Responda às perguntas com base na crítica abaixo:
1. Em que jornal e caderno a crítica foi publicada?
2. Em qual teatro a companhia apresenta O Médico Camponês?
3. Na Idade Média, sob os auspícios de quem os atores entravam em cena?
---------- TEXTO DA PÁGINA
Crítica publicada no Jornal do Brasil – Caderno B
Por Lucia Cerrone – Rio de Janeiro – 30.08.1997
Criatividade leva a plateia a participar
A Cia. de Teatro Medieval, desta vez sem uma guilda, ou, melhor um patrocinador que propicie a propagação de sua arte, chega ao Teatro Gláucio Gill com O Médico Camponês, uma farsa medieval muito bem produzida que, inacreditavelmente,só contou com os recursos da própria companhia. Correndo na contramão da história, é bom lembrar que nem na Idade Média isso seria possível. Naquela época, os atores entravam em cena sob os auspícios de uma guilda de comerciantes que muito e orgulhavam em patrocinar os torneios teatrais. Sinal dos tempos.
--------------------
---------- REGISTROS FORNECIDOS
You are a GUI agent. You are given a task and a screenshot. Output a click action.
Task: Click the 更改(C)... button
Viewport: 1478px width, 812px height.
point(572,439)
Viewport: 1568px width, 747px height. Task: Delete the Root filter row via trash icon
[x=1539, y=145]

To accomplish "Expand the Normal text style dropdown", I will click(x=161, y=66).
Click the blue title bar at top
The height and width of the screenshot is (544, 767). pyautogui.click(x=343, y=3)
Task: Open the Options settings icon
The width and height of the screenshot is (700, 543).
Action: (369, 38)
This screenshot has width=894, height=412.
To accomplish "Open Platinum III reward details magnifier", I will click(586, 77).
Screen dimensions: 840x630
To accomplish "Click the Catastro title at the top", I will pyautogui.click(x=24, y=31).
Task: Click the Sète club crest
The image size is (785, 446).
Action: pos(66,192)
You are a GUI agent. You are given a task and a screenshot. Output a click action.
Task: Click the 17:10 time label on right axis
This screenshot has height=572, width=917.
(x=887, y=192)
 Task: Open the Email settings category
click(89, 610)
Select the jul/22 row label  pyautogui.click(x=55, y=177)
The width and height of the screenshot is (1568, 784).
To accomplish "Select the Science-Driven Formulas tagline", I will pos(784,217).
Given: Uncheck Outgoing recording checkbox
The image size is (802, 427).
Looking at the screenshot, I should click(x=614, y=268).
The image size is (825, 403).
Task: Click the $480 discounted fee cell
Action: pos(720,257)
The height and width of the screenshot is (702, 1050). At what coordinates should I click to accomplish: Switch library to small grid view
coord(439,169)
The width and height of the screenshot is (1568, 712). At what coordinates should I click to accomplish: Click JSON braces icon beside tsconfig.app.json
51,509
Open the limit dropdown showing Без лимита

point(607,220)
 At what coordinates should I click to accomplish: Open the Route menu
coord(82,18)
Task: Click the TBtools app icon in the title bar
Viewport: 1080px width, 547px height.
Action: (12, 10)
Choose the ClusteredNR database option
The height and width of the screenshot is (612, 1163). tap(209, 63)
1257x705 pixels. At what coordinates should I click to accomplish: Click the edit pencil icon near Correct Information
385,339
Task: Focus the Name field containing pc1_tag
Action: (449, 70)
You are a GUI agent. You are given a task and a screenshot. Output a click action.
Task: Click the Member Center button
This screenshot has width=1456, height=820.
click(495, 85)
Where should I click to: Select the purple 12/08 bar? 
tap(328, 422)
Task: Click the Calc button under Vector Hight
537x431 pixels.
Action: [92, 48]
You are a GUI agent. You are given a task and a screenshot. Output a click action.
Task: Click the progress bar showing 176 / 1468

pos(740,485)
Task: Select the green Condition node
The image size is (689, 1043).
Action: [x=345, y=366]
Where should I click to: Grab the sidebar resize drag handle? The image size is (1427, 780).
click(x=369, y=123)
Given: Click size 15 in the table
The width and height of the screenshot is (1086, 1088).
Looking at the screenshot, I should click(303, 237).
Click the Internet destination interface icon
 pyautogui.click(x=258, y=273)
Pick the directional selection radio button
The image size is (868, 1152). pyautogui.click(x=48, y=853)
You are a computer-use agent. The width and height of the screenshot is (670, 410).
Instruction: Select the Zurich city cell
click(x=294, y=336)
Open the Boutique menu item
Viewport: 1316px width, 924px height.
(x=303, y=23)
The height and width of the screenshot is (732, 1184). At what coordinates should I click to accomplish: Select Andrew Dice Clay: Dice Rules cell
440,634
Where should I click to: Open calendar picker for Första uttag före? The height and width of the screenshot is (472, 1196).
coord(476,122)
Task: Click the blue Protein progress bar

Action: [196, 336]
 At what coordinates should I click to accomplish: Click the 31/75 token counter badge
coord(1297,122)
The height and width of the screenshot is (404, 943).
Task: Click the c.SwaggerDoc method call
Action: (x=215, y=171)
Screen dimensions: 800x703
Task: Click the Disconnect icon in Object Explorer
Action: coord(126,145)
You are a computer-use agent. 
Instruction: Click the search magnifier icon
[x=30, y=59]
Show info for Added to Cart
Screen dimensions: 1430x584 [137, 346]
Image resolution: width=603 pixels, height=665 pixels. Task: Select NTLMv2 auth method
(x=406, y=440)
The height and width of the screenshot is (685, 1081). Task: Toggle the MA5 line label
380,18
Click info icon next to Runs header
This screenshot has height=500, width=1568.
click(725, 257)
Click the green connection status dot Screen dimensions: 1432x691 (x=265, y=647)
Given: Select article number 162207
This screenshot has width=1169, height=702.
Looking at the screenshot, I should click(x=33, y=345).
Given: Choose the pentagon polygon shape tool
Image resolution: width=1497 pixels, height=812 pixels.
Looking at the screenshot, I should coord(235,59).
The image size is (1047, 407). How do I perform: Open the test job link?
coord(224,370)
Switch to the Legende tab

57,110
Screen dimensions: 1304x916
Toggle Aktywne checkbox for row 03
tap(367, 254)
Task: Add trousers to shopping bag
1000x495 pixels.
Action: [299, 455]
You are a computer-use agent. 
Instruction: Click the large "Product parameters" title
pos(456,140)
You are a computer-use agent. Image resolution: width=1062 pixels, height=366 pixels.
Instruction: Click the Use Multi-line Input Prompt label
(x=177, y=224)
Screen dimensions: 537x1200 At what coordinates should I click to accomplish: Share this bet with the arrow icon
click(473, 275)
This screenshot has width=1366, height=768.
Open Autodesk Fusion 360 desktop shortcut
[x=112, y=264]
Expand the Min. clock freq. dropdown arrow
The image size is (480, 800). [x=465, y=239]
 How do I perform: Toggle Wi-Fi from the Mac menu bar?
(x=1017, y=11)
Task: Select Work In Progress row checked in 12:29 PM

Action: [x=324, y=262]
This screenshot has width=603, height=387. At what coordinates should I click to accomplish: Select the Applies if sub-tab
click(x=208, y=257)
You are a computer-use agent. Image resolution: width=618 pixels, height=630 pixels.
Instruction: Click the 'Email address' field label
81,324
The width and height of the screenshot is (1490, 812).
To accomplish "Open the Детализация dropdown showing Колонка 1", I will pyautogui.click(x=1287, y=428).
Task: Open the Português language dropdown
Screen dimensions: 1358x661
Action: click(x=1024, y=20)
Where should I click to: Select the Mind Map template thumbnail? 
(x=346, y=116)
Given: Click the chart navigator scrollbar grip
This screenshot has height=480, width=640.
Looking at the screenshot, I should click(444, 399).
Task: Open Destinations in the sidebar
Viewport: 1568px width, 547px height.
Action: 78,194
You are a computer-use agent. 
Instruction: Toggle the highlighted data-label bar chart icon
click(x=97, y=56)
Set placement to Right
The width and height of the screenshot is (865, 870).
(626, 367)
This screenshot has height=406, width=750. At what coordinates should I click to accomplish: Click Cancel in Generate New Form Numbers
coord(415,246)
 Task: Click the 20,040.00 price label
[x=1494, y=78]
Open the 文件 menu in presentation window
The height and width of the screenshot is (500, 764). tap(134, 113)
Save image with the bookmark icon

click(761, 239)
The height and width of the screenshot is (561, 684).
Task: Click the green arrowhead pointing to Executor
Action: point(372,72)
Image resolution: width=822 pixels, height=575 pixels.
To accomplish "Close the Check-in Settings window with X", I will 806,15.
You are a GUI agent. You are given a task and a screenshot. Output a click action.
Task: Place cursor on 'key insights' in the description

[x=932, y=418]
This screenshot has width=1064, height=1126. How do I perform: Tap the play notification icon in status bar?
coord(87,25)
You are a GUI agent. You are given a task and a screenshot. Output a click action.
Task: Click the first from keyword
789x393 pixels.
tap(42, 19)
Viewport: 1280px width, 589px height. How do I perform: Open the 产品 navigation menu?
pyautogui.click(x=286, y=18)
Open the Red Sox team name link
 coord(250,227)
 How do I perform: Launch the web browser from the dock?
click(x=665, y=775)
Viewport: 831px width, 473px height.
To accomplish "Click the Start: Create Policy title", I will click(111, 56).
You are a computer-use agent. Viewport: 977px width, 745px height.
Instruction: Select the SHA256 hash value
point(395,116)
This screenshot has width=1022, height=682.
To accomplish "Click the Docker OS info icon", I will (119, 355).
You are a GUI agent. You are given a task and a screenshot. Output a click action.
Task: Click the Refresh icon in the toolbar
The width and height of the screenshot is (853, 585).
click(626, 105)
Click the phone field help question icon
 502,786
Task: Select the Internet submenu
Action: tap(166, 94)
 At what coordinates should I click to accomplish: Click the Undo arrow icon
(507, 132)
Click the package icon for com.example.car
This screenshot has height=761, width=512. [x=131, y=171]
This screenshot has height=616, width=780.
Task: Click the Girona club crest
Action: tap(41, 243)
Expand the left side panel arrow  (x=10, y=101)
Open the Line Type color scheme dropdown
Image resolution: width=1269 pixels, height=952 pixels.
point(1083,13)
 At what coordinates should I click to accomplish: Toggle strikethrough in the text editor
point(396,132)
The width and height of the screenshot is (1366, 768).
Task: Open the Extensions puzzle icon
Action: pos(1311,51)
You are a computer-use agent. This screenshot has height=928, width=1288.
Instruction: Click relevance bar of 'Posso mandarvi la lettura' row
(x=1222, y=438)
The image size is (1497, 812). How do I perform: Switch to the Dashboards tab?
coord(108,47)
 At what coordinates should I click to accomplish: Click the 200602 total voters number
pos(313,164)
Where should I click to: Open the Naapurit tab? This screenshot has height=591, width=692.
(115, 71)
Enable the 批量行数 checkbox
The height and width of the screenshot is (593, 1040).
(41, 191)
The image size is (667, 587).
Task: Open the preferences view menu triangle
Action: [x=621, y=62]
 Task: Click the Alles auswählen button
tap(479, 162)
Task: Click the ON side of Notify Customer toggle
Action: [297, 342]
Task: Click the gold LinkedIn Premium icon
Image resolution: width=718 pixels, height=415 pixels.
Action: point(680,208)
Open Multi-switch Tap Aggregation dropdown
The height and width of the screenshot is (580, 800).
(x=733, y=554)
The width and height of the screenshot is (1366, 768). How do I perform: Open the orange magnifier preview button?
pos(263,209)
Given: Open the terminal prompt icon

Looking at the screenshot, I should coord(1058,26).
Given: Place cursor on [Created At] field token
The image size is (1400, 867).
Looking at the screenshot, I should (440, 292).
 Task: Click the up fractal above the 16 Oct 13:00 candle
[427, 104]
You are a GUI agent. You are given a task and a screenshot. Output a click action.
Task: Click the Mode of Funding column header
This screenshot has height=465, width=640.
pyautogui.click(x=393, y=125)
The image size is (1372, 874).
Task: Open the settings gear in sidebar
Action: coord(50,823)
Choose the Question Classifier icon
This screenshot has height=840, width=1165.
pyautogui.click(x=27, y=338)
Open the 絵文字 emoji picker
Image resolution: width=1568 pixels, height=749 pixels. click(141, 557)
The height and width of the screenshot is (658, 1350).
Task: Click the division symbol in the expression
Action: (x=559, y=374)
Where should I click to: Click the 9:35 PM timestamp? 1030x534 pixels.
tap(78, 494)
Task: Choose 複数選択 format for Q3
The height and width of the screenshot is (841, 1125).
--------------------
* _RESPOSTA ABAIXO_:
1. No Jornal do Brasil, Caderno B.
2. No Teatro Gláucio Gill.
3. De uma guilda de comerciantes.